Financial Reporting Fraud Detection: An Analysis of Data Mining Algorithms

Document Type: Original Article


1 Ph.D. Candidate in Accounting, Department of Accounting, Damavand branch, Islamic Azad University, Damavand, Iran

2 Assistant Professor of Accounting, Department of Accounting, Damavand branch, Islamic Azad University, Damavand, Iran (Corresponding Author)

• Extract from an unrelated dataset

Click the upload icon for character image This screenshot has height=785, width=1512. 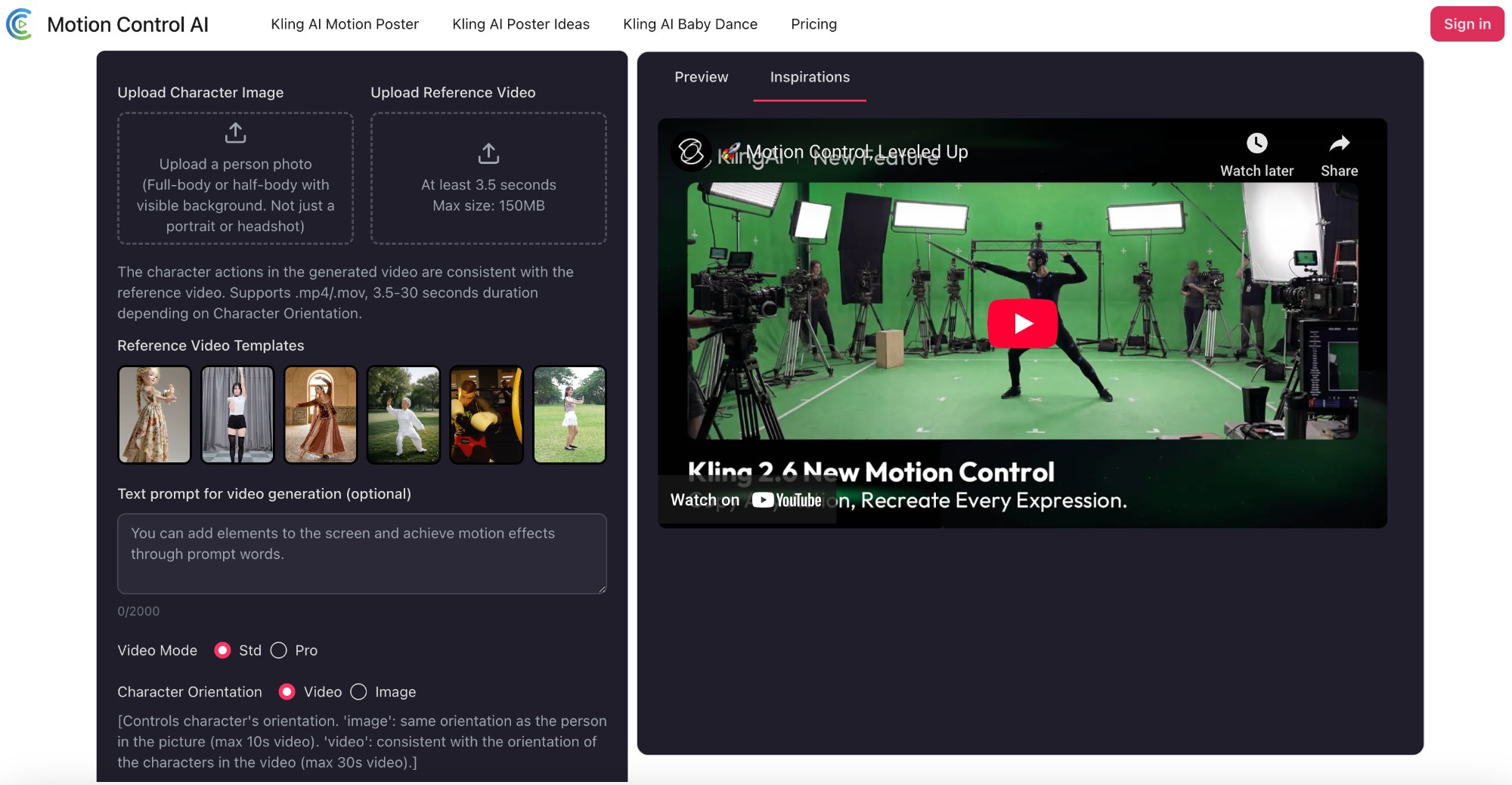pos(235,133)
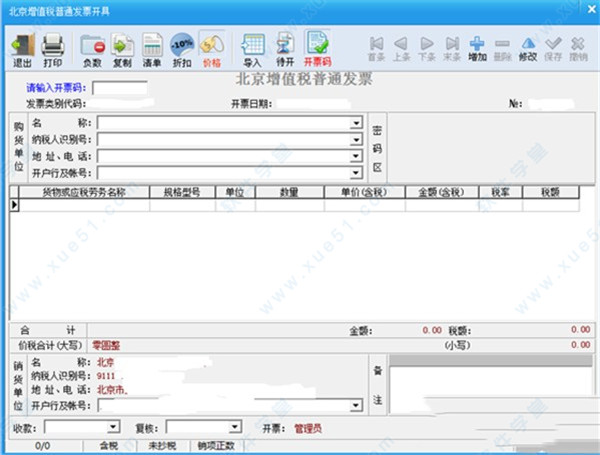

3 Assistant Professor of Accounting, Department of Accounting, Damavand branch, Islamic Azad University, Damavand, Iran

4 Assistant Professor of Accounting, Department of Accounting, Qazvin branch, Islamic Azad University, Qazvin, Iran


In the last decade, high profile financial frauds committed by large companies in both developed and developing countries were discovered and reported. This study compares the performance of five popular statistical and machine learning models in detecting financial statement fraud. The research objects are companies which experienced both fraudulent and non-fraudulent financial statements between the years 2011 and 2016. The results show, that artificial neural network perform well relative to a Bayesian network, Discriminant Analysis, logistic regression and Support vector machine. The results also reveal some diversity in predictors used across the classification algorithms. Out of 19 predictors examined, only nine are consistently selected and used by different classification algorithms: Employee Productivity, Accounts Receivable to Sales, Debt-to-Equity, Inventory to Sales, Sales to Total Assets, Return On Equity, Return on Sales, Liabilities to Interest Expenses, and Assets to Liabilities. These findings extend financial statement fraud research and can be used by practitioners and regulators to improve fraud risk models.